Task requirements:
Count the lines in the data below that contain the string "icon", and give only that number.

Data supplied:
▼
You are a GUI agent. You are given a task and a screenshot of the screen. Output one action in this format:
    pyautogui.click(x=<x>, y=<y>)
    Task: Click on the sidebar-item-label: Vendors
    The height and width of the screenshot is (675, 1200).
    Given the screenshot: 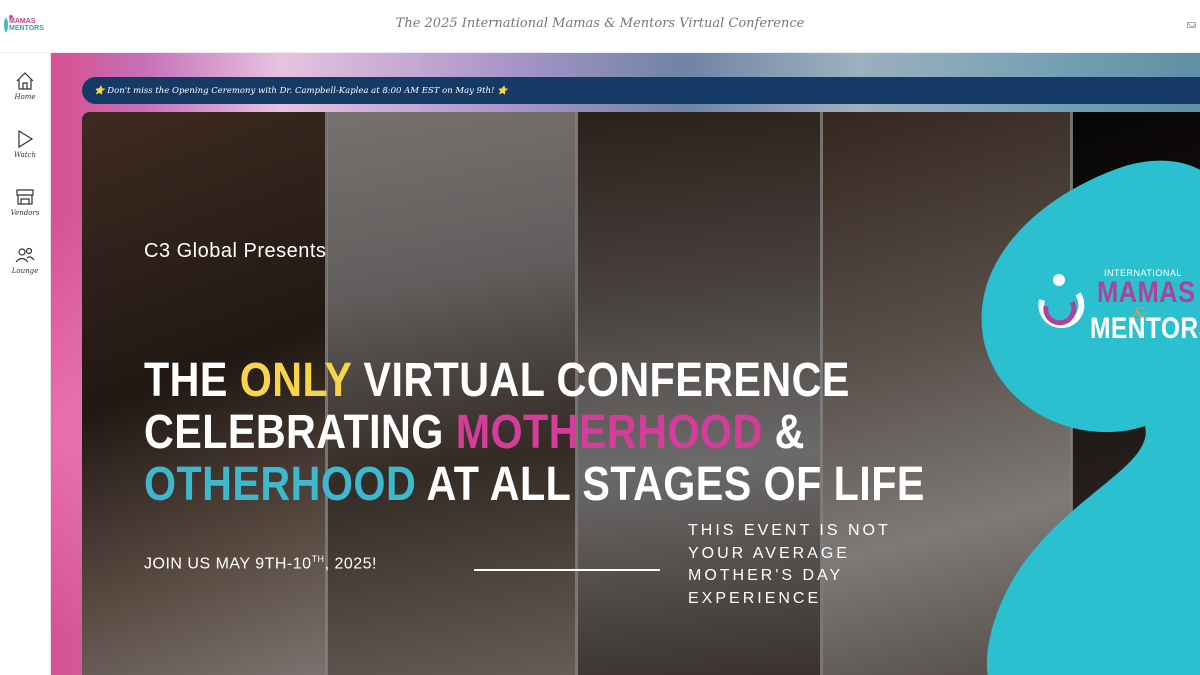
▲
▼
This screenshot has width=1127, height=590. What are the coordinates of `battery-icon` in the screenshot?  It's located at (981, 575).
▲
▼
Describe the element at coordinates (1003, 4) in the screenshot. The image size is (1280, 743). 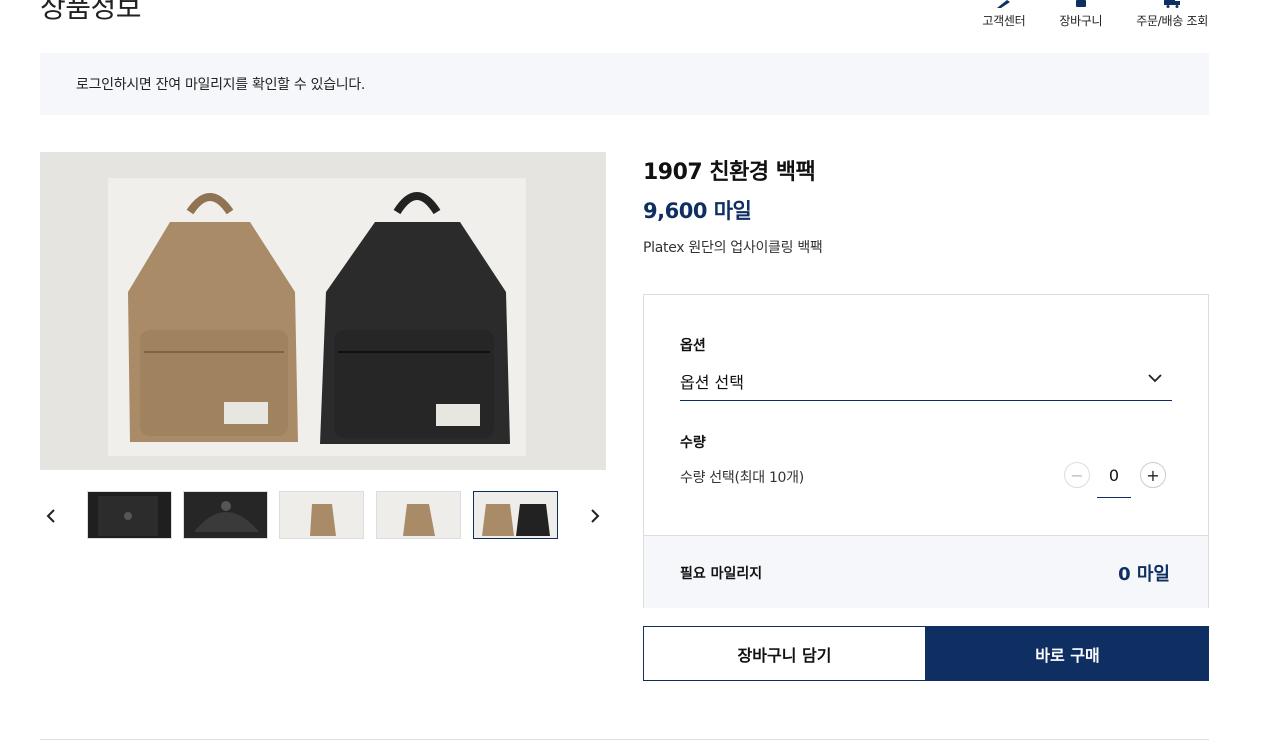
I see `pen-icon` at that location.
▲
Reply to the exercise:
2